Like Shankly, Klopp has a Wembley triumph in his last season — the League Cup — and there is so much more to play for. And while he does not like it, there is a personal countdown. There are now, for instance, only three league games under him left at Anfield.

Seeing 20-year-old Conor Bradley receive the ball in central midfield, as Thursday came to a close, was a reminder that, as with Paisley, Klopp is handing over real potential to his successor. Paisley departed having introduced two 20-year-olds, Ian Rush and Ronnie Whelan, into the team. They won more medals than some clubs.

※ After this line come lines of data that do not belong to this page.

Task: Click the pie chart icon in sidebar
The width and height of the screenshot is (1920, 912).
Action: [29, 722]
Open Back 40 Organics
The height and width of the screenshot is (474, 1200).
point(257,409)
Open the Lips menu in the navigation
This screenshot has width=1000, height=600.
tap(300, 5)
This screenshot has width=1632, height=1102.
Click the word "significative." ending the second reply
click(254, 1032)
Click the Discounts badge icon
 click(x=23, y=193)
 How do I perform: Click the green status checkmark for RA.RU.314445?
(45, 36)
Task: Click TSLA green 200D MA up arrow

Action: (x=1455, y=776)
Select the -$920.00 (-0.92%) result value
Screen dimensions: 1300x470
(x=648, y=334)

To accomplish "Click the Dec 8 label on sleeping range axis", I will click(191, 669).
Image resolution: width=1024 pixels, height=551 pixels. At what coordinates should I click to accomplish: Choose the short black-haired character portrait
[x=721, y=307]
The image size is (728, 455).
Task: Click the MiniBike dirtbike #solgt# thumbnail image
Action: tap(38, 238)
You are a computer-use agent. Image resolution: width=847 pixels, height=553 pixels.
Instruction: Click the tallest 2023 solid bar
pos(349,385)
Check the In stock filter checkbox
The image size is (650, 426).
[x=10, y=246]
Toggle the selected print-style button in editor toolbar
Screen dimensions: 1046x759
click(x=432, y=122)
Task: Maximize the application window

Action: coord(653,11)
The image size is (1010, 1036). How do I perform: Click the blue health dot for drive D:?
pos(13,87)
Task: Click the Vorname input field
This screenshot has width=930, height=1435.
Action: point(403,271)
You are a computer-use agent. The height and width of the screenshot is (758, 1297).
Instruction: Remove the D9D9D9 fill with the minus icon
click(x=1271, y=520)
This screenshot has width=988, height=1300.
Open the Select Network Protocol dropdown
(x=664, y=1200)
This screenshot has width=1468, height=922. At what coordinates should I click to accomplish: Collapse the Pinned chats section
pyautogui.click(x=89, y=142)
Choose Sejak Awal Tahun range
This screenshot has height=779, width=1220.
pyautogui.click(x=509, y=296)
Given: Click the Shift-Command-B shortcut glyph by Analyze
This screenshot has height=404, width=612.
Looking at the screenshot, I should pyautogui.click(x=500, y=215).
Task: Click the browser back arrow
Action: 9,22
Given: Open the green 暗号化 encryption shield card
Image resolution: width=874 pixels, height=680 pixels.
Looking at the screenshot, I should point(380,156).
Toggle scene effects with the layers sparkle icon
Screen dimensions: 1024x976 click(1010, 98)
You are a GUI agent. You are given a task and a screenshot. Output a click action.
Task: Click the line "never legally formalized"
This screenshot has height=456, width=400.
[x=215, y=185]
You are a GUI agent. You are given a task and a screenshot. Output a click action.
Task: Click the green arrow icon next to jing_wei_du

The Liverpool succession also returns Klopp to Old Trafford and to what might have been. Ten years ago this month, Manchester United’s executive Ed Woodward flew to Germany to speak to Klopp as David Moyes’ days at United had numbers on them.

As Raphael Honigstein details in his book on Klopp, Bring The Noise, Woodward sold United as “an adult version of Disneyland”. It was not an offer too good to refuse; by contrast, on Thursday night, Klopp said, “We are not living in dreamland.”

Eighteen months after United’s approach, Klopp moved into a disbelieving Anfield and revitalised Liverpool. Sliding doors, as they say.

At Old Trafford tomorrow, Klopp is likely to meet another multi-dimensional manager often portrayed as the opposite, Sir Alex Ferguson. The Scot will see a man energised by the knowledge of a finishing line, just as Ferguson was in 2013.


Sir Alex Ferguson acknowledges Manchester United fans before his final game at Old Trafford in 2013 (Andrew Yates/AFP via Getty Images)

In his book Leading, Ferguson spoke of the hazards of succession planning and said he was “sure the length of time I had been in the role made things trickier. I know it did not make them easier”.

Ferguson also said that “leaving is complicated” and added it was “almost impossible to get right”.

But most of the time, Klopp and Liverpool look like they have achieved that. Ferguson will witness a team displaying the very qualities Klopp said he fears dwindling — energy and endurance. Klopp’s battery is charged. A six-week surge looms.